→ **THE EXERCISE**:
Format the material starting at the line containing "This screenshot has width=1920, height=1020." and ending at the line containing "(1428, 20)." as a two-column CSV with headers input and output. Put each text and its answer in one row, each as a single quoted field with line breaks replaced by spaces.
— Begin INPUT MATERIAL —
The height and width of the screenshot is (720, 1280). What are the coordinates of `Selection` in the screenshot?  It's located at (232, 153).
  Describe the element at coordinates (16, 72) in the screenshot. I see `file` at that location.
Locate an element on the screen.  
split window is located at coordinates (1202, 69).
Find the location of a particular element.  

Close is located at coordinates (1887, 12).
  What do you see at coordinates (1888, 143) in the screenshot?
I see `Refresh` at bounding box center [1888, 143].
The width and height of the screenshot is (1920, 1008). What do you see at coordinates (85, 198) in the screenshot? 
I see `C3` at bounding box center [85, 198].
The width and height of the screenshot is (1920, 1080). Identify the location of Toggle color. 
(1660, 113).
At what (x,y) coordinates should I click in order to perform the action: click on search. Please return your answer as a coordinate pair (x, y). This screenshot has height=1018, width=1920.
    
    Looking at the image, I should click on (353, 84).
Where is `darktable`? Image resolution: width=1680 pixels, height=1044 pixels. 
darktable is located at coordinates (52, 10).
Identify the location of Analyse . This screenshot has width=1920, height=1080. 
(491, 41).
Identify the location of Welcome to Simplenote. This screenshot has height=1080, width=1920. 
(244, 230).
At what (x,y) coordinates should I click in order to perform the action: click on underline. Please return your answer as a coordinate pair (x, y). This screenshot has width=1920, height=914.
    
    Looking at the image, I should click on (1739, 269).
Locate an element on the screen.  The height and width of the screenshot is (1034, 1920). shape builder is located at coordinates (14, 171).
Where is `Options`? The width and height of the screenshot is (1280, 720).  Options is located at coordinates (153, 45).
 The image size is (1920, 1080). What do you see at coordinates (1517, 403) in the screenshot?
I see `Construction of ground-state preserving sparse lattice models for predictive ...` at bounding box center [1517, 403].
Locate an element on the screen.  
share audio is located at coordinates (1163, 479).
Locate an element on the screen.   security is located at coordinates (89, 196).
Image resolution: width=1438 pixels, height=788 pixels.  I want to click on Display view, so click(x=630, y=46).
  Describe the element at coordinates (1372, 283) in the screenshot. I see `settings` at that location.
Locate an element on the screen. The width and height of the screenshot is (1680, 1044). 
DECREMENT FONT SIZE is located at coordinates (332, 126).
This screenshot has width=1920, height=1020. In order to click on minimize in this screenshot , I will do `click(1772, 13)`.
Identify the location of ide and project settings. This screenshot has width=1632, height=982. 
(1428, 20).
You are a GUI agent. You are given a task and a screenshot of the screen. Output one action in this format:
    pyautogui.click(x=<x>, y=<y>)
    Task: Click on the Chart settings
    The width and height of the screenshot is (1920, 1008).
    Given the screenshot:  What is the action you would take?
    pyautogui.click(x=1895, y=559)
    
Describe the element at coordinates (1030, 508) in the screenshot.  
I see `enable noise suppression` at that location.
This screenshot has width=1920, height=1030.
— End INPUT MATERIAL —
→ **EXERCISE SOLUTION**:
input,output
"This screenshot has width=1920, height=1020. In order to click on minimize in this screenshot",", I will do `click(1772, 13)`."
"Identify the location of ide and project settings. This screenshot has width=1632, height=982.","(1428, 20)."